### Extract to read
§ §
# Nut Cracker Bowl



## HomeBody (Nov 23, 2013)

When I was a kid in the 50's my folks had a nut cracker bowl like this. I think everyone's folks had one back then. They would bring them out about this time of year full of mixed nuts. Now I see them at antique malls and flea markets, which is where this one came from.

My questions:
Where were these made, and by whom? The cracking tool is marked HMQ. No other makings/labels.
Are they still making them?
What kind of wood do you think this is?
Is it true that the bark will stay on a log if it is cut in the winter? Gary


----------



## SDB777 (Nov 23, 2013)

I remember seeing one of these at my grandmothers house...

I'm thinking the bowls were all sort of 'regionally made' though...the wood I saw was more like White Oak, but I am going on memory only at this point(it's been a long time ago).



Scott (reality TV is a joke) B


----------



## bobhasen (Nov 26, 2013)

My parents had one too, used it into the 80's. I don't have your answers but thanks for the topic

Reactions: Like 1


----------



## Mike1950 (Nov 26, 2013)

I bet my mother 83 still has hers- she has everything else she ever bought.

Reactions: Like 1


----------



## phinds (Nov 27, 2013)

My dad had one of those too. Interesting wood. It can't be osage orange or mulberry because it wouldn't still be yellow. I wonder if it's oak with some kind of yellow stain. How about you guys that know bark ... any clue there?


----------



## Mike1950 (Nov 27, 2013)

I do not think the wood is really that yellow- I think the finish has turned amber. WAG- Doug fir


----------



## phinds (Nov 28, 2013)

If that's the case (and I agree it's likely) then maybe it's brown-heart ash. That would be consistent with the small dark heart surrounded by the wider sapwood.


----------



## DavidDobbs (Nov 28, 2013)

The one I grew up with I always thought it was Pine or Fir. Way to light to be Ash.

Dave


----------



## HomeBody (Dec 1, 2013)

I never considered pine or fir. Might be. I've been using it. My pecan tree had a bumper crop for the first time ever. I got a 5 gal. bucket of pecans. I'll be cracking all winter. Gary

Reactions: Like 1


----------
§ §
Records of element lookups
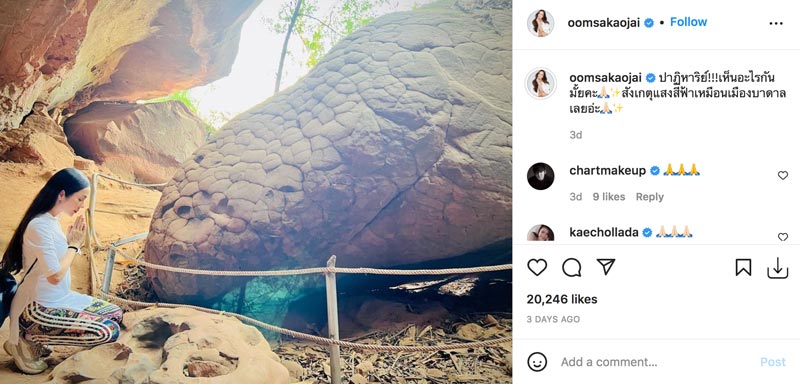Like kaechollada's comment with small heart
This screenshot has height=384, width=800.
783,237
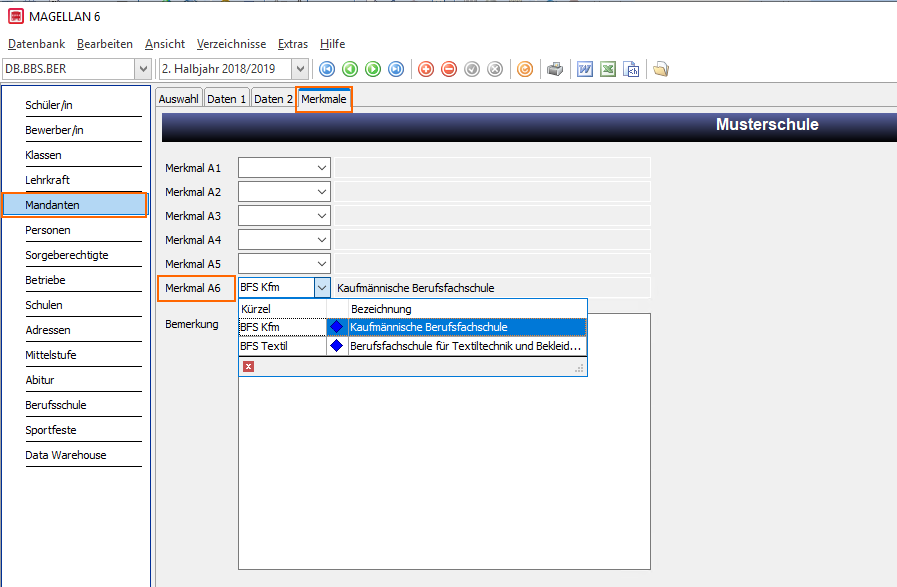Open the printer icon in toolbar
Viewport: 897px width, 587px height.
[555, 69]
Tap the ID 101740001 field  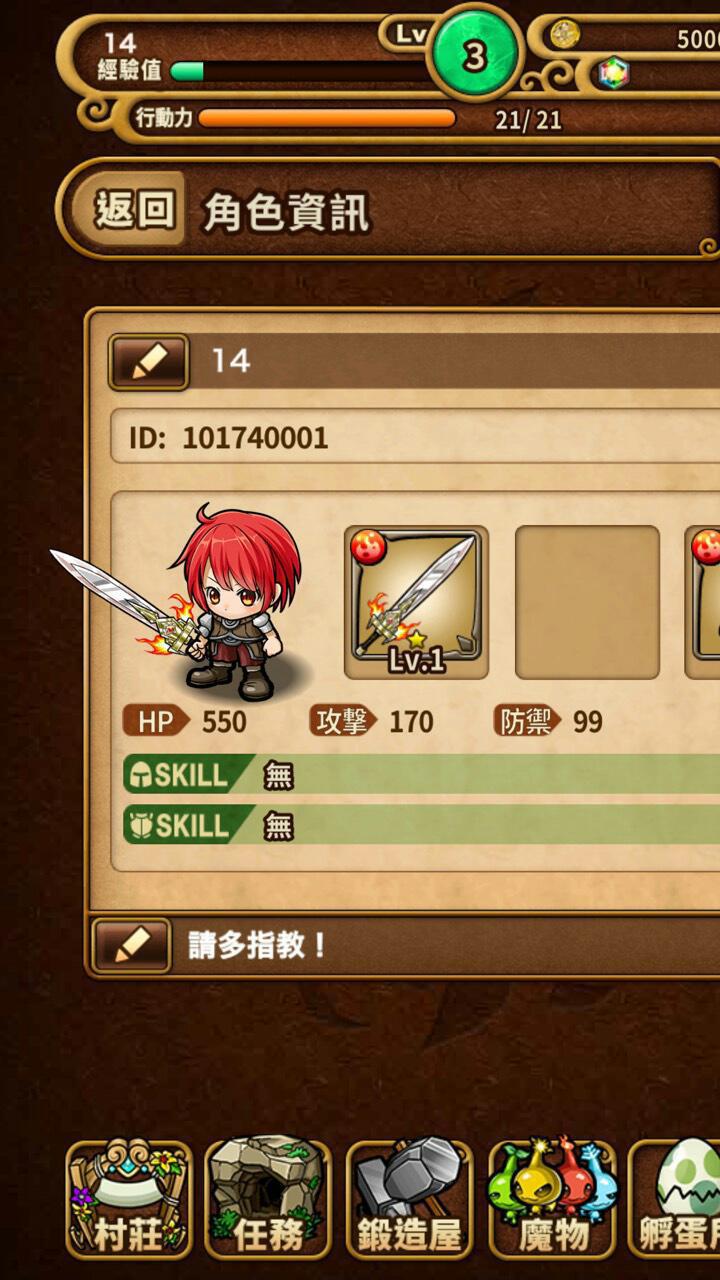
§ §
### What you need to do
**1)** Reproduce the part of the nut cracker bowl thread from "## Mike1950 (Nov 26, 2013)" up to and including "phinds (Nov 27, 2013)".
**2)** Answer these questions from the nut cracker bowl thread.
(a) What marking appears on the cracking tool?
(b) Which wood does Mike1950 offer as a guess?
(c) How many pecans does HomeBody report getting?
The listing is material apart from the nut cracker bowl thread and has no connection to it.

### Final answers
**1)**
## Mike1950 (Nov 26, 2013)

I bet my mother 83 still has hers- she has everything else she ever bought.

Reactions: Like 1


----------



## phinds (Nov 27, 2013)

**2)**
(a) HMQ
(b) Doug fir
(c) A 5-gallon bucket